• HOW TO COMPLETE THIS TASK
The copy should run from the line containing "The image size is (797, 762)." through the last line of the entries below, exactly as written, with pictures omitted.

DATA PROVIDED section start

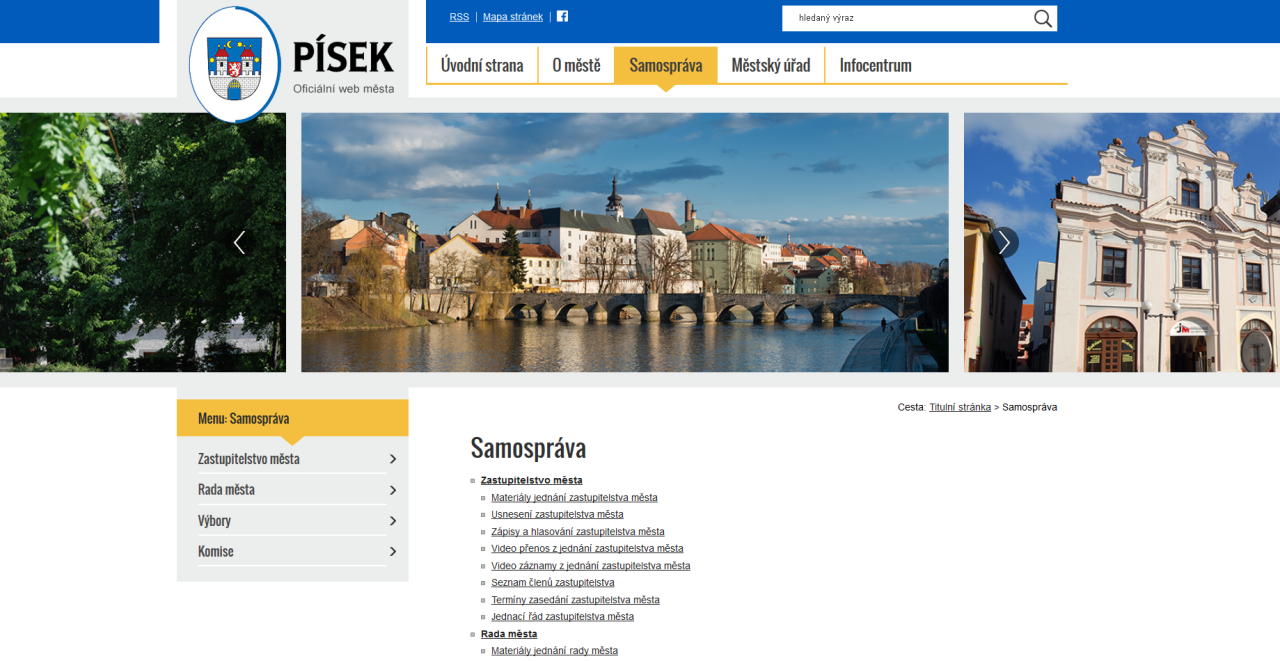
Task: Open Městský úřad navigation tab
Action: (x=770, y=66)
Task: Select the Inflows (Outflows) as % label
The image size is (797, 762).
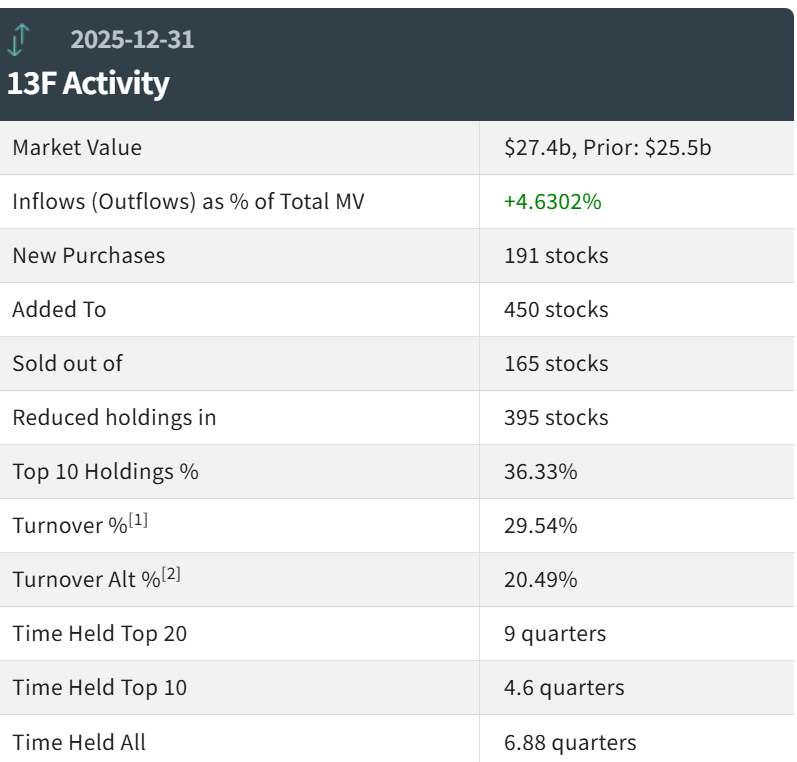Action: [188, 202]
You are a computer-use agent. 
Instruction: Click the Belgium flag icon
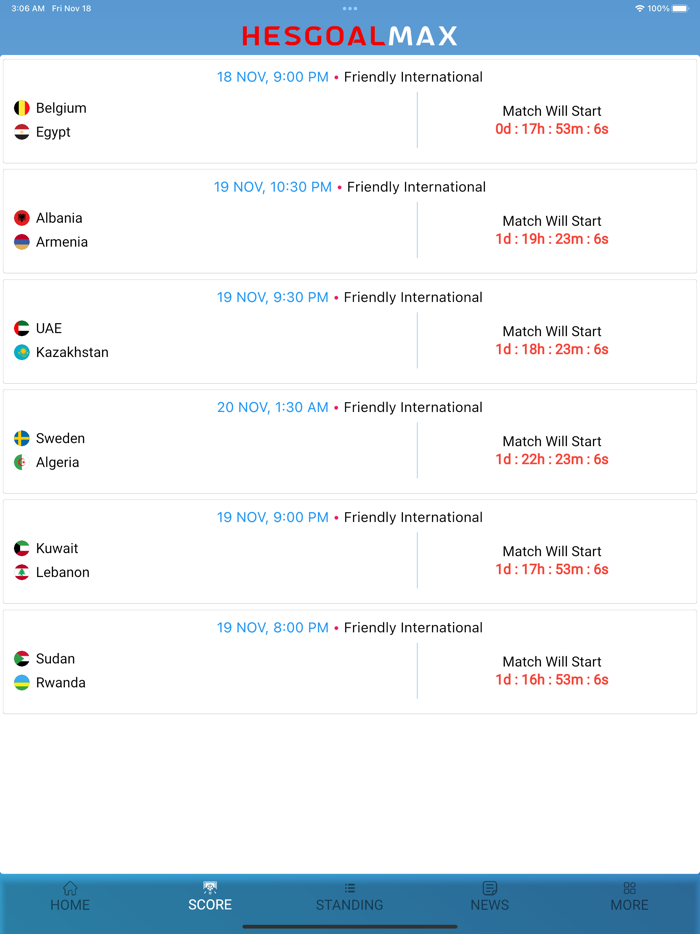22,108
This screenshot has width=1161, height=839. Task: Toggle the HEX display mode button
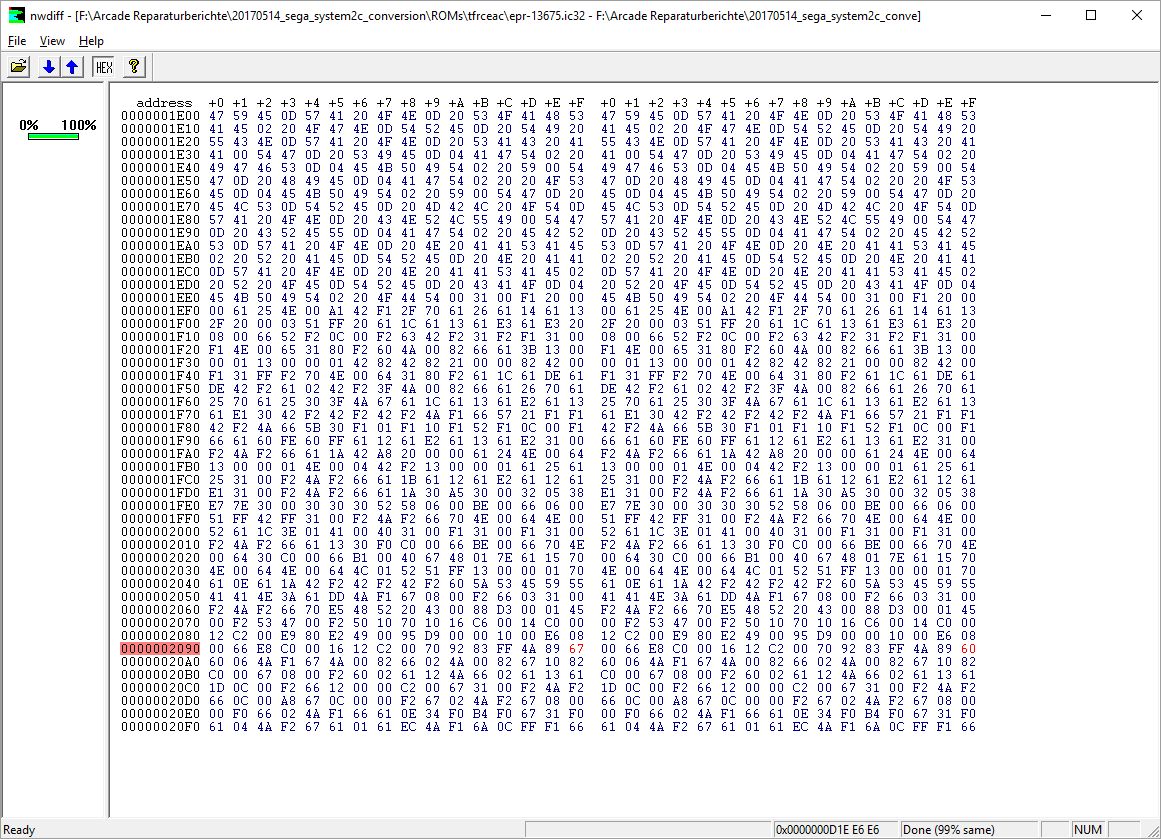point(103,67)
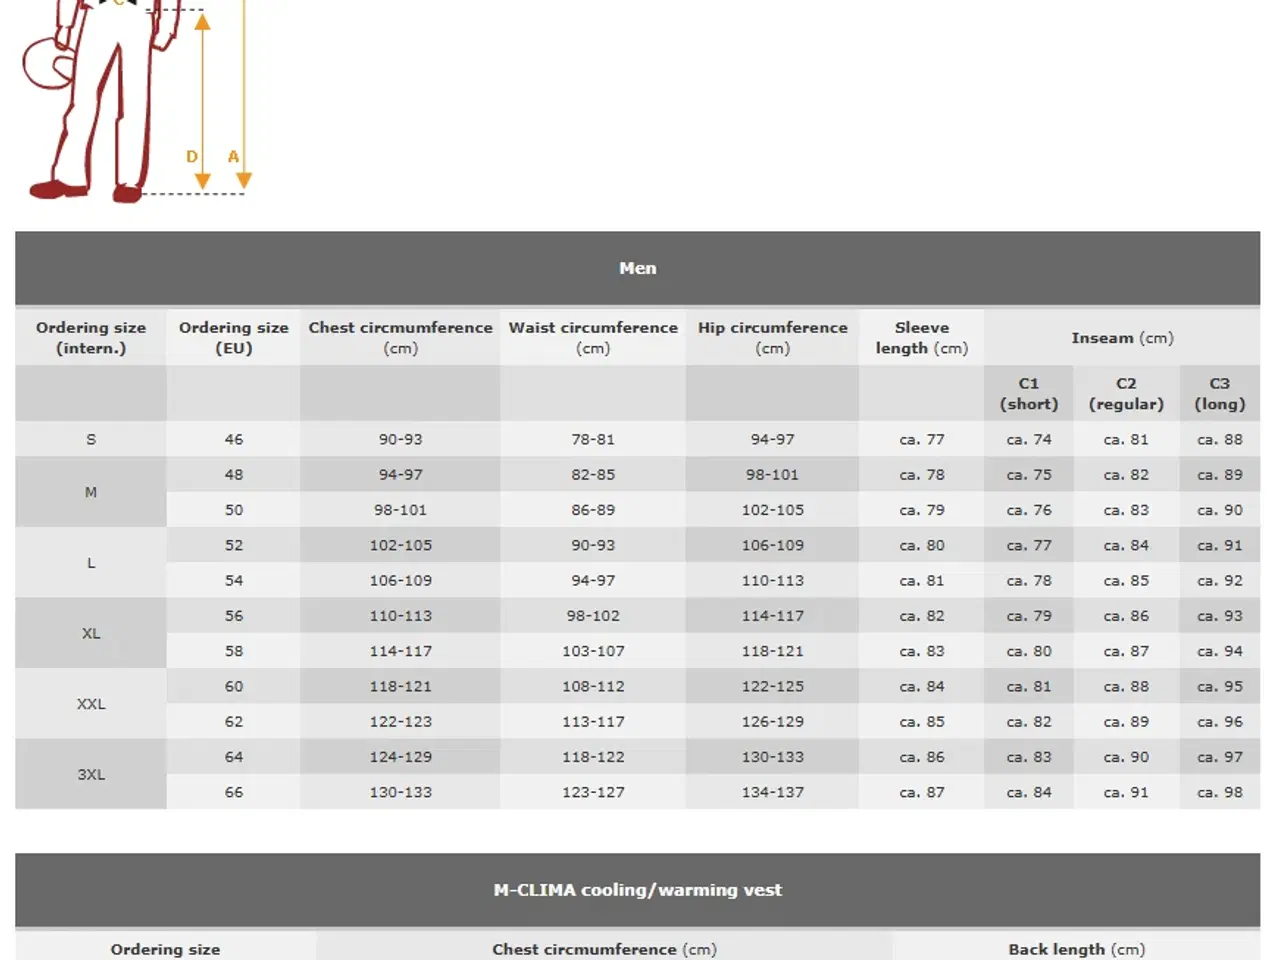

DATA PROVIDED section end

• ANSWER SPACE
The image size is (797, 762).
Action: [188, 202]
You are a computer-use agent. 
Instruction: Click the Belgium flag icon
22,108
This screenshot has width=1161, height=839. Task: Toggle the HEX display mode button
point(103,67)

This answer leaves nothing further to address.